10 de fevereiro de 2023

Por temor de condenações, ex-presidente poderia tentar explorar brechas legais e não voltar ao Brasil, dizem especialistas. Asilo e ida para Itália seriam saídas consideradas por entorno de Bolsonaro.

Ex-presidente Jair Bolsonaro na Flórida
Situação migratória do ex-presidente brasileiro está em foco: duração da estadia no exterior depende do andamento de acusações contra Bolsonaro no Brasil.Foto: Paul Hennessy/AA/picture alliance

O futuro político do ex-presidente Jair Bolsonaro (PL) está intrinsecamente ligado a seu futuro jurídico. Ou seja: se ele responderá e será julgado, no Brasil, por supostos crimes cometidos durante sua gestão como chefe de Estado. Essa condição ajuda a compreender o interesse por sua situação migratória. 

A viagem do presidente Luiz Inácio Lula da Silva aos Estados Unidos, para um encontro oficial com o presidente Joe Biden nesta sexta-feira (10/02), suscita ainda mais especulações sobre possíveis conversas diplomáticas e políticas que possam ocorrer entre os dois governos referentes à situação de Bolsonaro. 

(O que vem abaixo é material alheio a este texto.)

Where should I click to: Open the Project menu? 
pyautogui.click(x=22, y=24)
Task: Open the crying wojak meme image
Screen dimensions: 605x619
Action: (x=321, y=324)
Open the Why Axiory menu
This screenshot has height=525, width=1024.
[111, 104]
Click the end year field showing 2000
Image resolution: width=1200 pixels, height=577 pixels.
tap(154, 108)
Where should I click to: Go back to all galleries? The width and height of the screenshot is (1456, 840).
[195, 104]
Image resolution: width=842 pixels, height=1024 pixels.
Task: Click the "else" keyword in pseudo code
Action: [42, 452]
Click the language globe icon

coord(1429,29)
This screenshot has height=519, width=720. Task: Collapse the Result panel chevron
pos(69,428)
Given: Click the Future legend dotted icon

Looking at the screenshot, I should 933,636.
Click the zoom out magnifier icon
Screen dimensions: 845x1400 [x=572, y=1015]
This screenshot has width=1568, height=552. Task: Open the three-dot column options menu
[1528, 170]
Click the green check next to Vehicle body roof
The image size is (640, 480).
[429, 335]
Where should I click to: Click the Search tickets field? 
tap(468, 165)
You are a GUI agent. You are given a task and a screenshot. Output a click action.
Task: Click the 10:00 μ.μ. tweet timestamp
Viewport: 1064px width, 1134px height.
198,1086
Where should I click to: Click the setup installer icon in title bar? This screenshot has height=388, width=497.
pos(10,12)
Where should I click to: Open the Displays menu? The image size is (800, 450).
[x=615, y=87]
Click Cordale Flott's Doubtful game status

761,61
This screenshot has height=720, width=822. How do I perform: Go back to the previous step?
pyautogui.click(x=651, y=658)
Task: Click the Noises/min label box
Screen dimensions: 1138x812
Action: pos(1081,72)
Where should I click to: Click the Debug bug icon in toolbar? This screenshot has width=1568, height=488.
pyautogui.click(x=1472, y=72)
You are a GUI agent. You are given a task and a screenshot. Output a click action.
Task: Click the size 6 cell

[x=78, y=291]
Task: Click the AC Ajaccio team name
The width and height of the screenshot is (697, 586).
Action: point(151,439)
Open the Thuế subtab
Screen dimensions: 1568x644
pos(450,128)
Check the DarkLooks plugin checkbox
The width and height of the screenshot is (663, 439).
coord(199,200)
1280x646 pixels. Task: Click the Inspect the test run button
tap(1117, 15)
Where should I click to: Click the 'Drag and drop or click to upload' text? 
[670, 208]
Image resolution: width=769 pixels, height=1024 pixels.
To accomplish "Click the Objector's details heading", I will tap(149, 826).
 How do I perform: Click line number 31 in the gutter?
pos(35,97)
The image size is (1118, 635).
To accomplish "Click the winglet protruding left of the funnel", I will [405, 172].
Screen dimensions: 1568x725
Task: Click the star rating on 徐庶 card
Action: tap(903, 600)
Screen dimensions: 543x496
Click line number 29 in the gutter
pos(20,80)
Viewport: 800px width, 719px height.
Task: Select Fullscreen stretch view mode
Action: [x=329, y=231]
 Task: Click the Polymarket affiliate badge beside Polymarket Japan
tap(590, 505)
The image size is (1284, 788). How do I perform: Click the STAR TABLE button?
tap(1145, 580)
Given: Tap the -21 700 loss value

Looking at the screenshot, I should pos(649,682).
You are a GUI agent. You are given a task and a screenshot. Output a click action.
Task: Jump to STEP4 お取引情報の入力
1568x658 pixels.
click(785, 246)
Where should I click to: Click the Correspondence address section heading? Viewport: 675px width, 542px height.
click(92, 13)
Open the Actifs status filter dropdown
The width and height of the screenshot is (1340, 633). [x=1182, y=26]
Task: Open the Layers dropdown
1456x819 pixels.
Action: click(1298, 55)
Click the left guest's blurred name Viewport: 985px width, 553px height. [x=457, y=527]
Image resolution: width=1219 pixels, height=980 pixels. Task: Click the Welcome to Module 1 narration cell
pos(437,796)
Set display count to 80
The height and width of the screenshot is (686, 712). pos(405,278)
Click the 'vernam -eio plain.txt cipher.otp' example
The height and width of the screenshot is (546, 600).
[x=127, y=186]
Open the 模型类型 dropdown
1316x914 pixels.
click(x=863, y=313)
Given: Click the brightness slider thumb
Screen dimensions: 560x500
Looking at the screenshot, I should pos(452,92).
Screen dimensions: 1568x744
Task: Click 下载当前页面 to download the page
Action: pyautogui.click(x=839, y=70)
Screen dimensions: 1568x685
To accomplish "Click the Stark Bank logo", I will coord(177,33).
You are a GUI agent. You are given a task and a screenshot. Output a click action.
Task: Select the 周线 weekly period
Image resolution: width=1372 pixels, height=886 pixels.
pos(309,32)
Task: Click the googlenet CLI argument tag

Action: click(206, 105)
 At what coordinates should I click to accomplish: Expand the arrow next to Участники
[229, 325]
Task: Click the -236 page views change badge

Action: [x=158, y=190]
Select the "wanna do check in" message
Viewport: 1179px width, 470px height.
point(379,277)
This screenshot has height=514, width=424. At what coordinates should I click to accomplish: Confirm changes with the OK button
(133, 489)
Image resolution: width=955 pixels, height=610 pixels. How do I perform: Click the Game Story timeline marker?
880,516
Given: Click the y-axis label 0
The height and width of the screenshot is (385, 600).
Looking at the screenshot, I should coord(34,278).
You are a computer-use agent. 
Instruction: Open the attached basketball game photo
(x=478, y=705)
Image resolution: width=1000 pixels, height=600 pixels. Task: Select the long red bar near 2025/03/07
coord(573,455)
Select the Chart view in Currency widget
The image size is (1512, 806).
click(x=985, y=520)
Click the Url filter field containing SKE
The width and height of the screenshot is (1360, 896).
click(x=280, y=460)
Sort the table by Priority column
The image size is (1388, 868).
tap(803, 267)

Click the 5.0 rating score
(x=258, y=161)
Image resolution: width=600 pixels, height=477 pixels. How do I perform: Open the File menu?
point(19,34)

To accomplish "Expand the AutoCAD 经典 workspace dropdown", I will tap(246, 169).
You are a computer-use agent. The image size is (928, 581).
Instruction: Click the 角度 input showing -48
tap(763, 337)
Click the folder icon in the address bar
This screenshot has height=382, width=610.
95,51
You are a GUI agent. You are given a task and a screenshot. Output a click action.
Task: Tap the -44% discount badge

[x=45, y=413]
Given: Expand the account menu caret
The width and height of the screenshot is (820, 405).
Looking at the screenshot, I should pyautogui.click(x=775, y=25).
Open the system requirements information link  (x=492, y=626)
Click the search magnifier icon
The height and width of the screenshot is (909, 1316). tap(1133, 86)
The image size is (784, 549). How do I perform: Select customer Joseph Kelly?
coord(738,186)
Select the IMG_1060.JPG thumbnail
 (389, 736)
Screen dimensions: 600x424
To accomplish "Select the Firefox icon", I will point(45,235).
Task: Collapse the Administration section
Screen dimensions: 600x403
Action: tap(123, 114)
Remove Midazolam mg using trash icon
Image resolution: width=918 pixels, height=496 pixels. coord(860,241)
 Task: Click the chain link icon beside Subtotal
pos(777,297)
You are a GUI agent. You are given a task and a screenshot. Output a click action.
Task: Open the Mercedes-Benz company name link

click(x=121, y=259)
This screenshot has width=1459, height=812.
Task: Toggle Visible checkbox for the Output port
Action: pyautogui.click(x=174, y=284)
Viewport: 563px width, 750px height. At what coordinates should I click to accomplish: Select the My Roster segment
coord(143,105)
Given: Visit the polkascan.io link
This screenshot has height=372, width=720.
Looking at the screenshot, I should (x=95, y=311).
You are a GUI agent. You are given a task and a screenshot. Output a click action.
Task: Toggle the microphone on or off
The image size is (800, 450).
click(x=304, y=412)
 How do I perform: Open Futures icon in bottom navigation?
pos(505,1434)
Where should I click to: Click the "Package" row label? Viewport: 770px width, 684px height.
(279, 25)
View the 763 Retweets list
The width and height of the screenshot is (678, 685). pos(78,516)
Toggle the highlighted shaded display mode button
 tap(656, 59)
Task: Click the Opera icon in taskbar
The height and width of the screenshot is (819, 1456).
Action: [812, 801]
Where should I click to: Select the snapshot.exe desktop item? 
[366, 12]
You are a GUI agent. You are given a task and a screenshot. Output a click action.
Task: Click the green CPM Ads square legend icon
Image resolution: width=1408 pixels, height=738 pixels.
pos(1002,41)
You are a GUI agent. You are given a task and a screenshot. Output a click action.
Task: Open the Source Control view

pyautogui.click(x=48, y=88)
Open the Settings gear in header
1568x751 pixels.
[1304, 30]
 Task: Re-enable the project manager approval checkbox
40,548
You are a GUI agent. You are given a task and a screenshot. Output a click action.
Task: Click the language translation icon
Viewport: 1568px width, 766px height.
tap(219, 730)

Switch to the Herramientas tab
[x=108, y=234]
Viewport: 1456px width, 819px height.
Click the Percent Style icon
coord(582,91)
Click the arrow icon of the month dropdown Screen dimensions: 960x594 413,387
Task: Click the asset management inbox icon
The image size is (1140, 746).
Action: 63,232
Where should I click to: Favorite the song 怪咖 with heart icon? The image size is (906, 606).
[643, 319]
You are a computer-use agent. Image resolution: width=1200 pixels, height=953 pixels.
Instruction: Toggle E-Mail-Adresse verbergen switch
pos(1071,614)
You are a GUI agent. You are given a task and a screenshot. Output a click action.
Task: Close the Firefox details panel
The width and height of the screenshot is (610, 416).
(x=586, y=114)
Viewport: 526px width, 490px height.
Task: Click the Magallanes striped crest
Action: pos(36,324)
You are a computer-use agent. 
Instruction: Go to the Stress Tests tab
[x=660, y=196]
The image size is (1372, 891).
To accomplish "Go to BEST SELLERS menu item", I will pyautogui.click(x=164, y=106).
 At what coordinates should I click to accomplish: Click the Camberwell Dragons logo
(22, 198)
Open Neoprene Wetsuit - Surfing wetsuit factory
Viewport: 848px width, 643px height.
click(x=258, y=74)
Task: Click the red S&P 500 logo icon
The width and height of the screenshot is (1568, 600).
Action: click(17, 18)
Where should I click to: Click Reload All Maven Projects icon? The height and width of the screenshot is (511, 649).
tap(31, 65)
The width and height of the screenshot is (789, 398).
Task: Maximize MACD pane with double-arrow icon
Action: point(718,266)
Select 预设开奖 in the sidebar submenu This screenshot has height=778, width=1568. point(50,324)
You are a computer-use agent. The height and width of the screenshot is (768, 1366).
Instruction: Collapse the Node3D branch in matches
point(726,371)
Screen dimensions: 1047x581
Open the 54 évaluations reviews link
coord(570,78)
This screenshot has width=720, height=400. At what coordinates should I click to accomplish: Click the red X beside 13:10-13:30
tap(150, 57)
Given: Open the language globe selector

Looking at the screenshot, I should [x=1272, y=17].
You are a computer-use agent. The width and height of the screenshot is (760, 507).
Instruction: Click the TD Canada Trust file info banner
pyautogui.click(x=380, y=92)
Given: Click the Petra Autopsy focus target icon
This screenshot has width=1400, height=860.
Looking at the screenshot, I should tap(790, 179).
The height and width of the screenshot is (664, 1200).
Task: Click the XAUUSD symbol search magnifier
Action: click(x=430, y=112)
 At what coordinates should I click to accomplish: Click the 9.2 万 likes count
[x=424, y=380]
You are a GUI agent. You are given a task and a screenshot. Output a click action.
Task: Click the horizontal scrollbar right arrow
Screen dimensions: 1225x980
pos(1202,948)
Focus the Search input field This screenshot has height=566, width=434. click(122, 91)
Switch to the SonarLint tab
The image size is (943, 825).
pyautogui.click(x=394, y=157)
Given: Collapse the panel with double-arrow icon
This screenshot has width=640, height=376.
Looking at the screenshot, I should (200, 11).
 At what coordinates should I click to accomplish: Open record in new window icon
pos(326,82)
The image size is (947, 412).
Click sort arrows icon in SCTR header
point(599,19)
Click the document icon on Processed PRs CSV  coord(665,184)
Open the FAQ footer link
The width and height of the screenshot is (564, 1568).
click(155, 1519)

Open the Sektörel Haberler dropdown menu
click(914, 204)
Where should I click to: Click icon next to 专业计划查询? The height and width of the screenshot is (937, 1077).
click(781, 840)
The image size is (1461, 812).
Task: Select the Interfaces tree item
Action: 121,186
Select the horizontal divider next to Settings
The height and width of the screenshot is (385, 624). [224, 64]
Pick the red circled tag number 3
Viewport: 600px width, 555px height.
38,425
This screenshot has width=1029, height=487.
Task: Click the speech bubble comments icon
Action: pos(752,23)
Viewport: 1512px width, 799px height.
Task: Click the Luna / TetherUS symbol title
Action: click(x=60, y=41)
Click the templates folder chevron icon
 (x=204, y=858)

Porém, não existe nenhuma base jurídica, por ora, para pedido de extradição de Bolsonaro e, ainda que haja pressão política por parte de parlamentares do Partido Democrata americano contra a permanência do ex-chefe de Estado brasileiro no país, um ato de deportação também carece de pressupostos legais. 

Legalmente em solo americano

Derrotado nas urnas, Bolsonaro rompeu uma tradição democrática e evitou dar posse a Lula. Ele viajou aos EUA com visto diplomático, mas perdeu esta condição em 30 de janeiro de 2023, 30 dias após ter deixado o cargo de presidente. Bolsonaro solicitou, então, outro tipo de visto, de turista, que pode se estender por até 180 dias (90, renováveis por mais 90 dias). 

Portanto, o ex-presidente do Brasil permanece legalmente em solo americano, até que seja proferida uma decisão sobre o visto pelo Departamento de Estado dos EUA. 

Mas, no início de fevereiro, em entrevista ao podcast The Charlie Kirk Show, do ativista conservador norte-americano Charlie Kirk, Bolsonaro disse que retornará ao Brasil "nas próximas semanas" para exercer oposição a Lula. Mas não precisou uma data, e é preciso levar em consideração um histórico de declarações erráticas e contraditórias do ex-presidente. 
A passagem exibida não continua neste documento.